I say it's a trap because ultimately this leads directors to try and make the film they think people want to see, rather than the film that they themselves want to make, or the film they should be making, or the film that wants to get made. The public is notoriously fickle, and anyway they tend to have very visceral and simplistic reactions to things, so trying to satisfy the public is like kicking a field goal when the goalposts are constantly moving back and forth.
Anyway, I ended up taking this as sort of a precursor to "Hannah and Her Sisters", which is one of my favorite films, and seems to share quite a bit of plot in common with this one. Both films feature three sisters, two of whom are married (one to a cranky creative guy named Frederick) and the third is an unsuccessful actress. Also, one has shifting career goals and doesn't know what she wants to do with her life - that's a lot of plot points to have in common, however "Hannah and Her Sisters" is ultimately comical and generally positive, and this one just isn't.

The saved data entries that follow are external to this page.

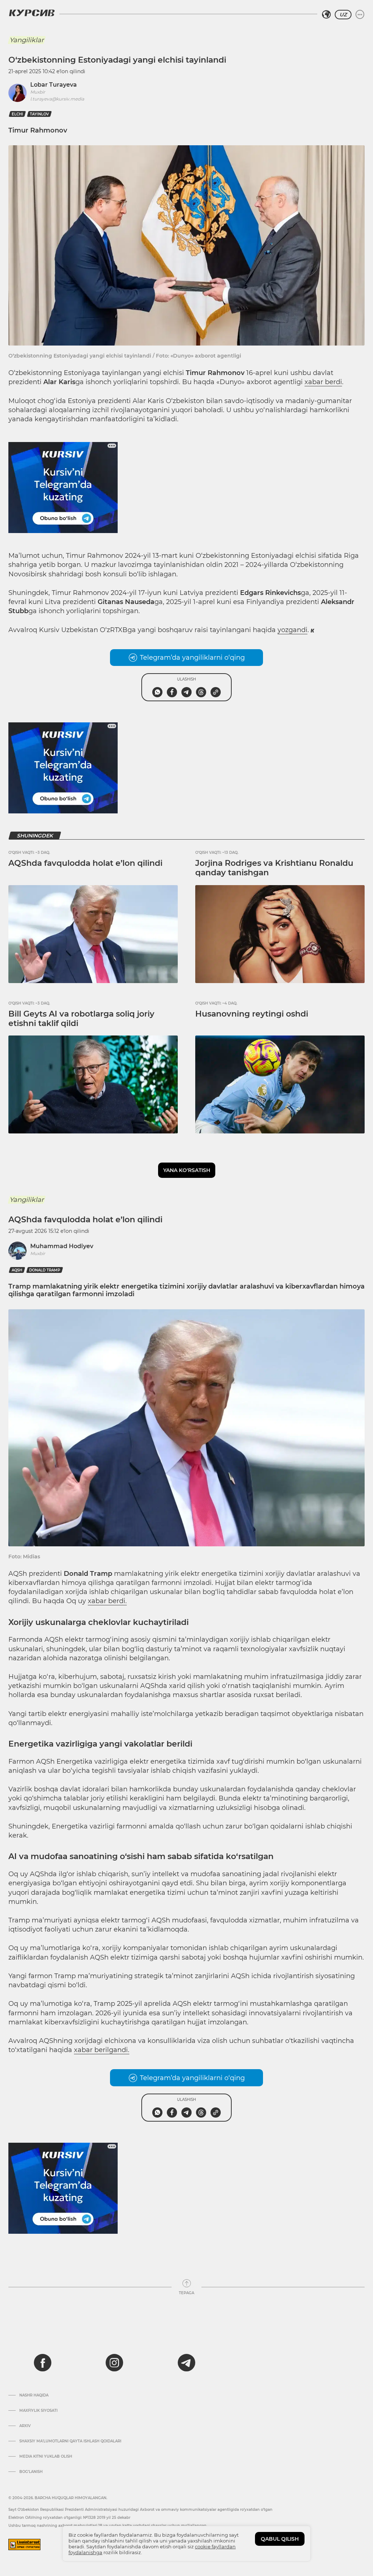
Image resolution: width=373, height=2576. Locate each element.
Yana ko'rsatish (186, 1170)
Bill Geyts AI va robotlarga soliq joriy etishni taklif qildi (81, 1018)
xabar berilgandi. (101, 2050)
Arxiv (25, 2426)
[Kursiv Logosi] (31, 12)
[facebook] (42, 2362)
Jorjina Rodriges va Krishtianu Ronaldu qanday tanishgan (274, 867)
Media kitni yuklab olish (45, 2456)
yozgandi (292, 630)
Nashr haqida (33, 2395)
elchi (17, 114)
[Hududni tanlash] (326, 14)
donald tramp (44, 1270)
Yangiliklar (26, 40)
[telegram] (186, 2362)
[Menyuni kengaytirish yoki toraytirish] (360, 14)
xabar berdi (323, 382)
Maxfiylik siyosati (38, 2411)
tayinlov (39, 114)
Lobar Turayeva (53, 84)
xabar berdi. (107, 1601)
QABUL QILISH (280, 2539)
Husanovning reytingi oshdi (251, 1014)
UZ (343, 14)
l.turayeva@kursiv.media (57, 99)
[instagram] (114, 2362)
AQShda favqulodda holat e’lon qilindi (85, 863)
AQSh (17, 1270)
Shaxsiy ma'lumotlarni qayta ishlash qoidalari (70, 2441)
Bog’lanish (31, 2472)
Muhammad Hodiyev (61, 1246)
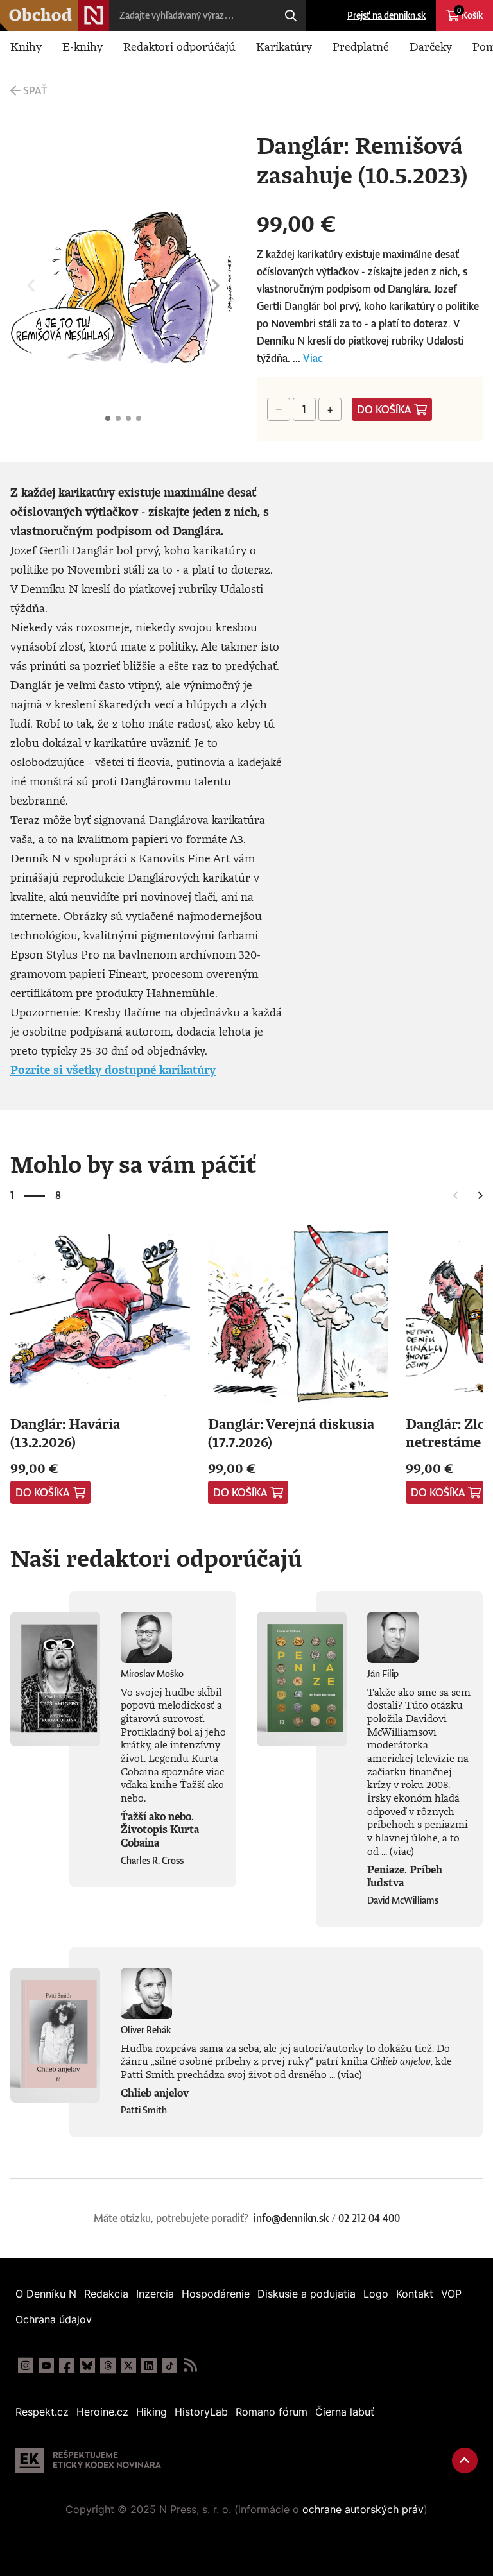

Then again, if you take the entire Woody Allen filmography as one big genre, then of course you're going to see elements repeated from film to film, like divorce and feelings of inadequacy and guys named Frederick. Because those are things that occur in various families and settings, so you'd expect to see certain things again and again from a man telling dramatic stories. I can't really say the man ripped himself off, but then even if he did, what's the harm?
Anyway, this seems to really be about the way that family members tend to talk, and sort of undercut each other, giving each other back-handed compliments that are really insults. At one point, one of the sisters calls her father's girlfriend a "vulgarian", but I thought she said "Bulgarian", which didn't seem to make much sense. Although that character did just return from Greece, which borders on Bulgaria, and some of Woody Allen's previous films made fun of Armenians, so I thought maybe this was just a sort of play on that.
They say this is an homage to Bergman, however I have no experience with Bergman's work, so I'm out of my depth here. I can only take the film as I take it, based on the experiences I have had. And one of the night scenes was so dark that I had to check Wikipedia to see what was taking place.
Speaking of my experiences, I had to scramble today because I heard from Bill Plympton, who's over in Europe at the Anima Festival in Brussels. It seems the first screening of "Cheatin'" on DCP (Digital Cinema Package) was screening way too dark - in brightness, not in subject matter. I had to rush to the lab that made it today with a co-worker to investigate. Somehow they outputted the file to our digital drive with the colors way over-saturated, and the contrast jacked way up. This made the night scenes, like the ones at the carnival, much too dark. So I had to contact all the festivals that are currently screening it and let them know to screen from the back-up BluRay we sent, and NOT from the DCP on the drive. I probably should have checked the quality of the DCPs before shipping them, but there just wasn't time. But the lab should never have let these DCPs go without comparing them to the source files - the problem would have been obvious if they had. Now I have to get the lab to re-do their work, get the drives back from the festivals, and then get them shipped out to the next festivals in line. Such is life in the trenches of independent animation-making.
Also starring Geraldine Page (last seen in "The Pope of Greenwich Village"), Mary Beth Hurt (last seen in "The Age of Innocence"), E.G. Marshall (last seen in "Compulsion"), Kristin Griffith, Richard Jordan, Sam Waterston (last seen in "Heaven's Gate"), Maureen Stapleton (last seen in "Nuts").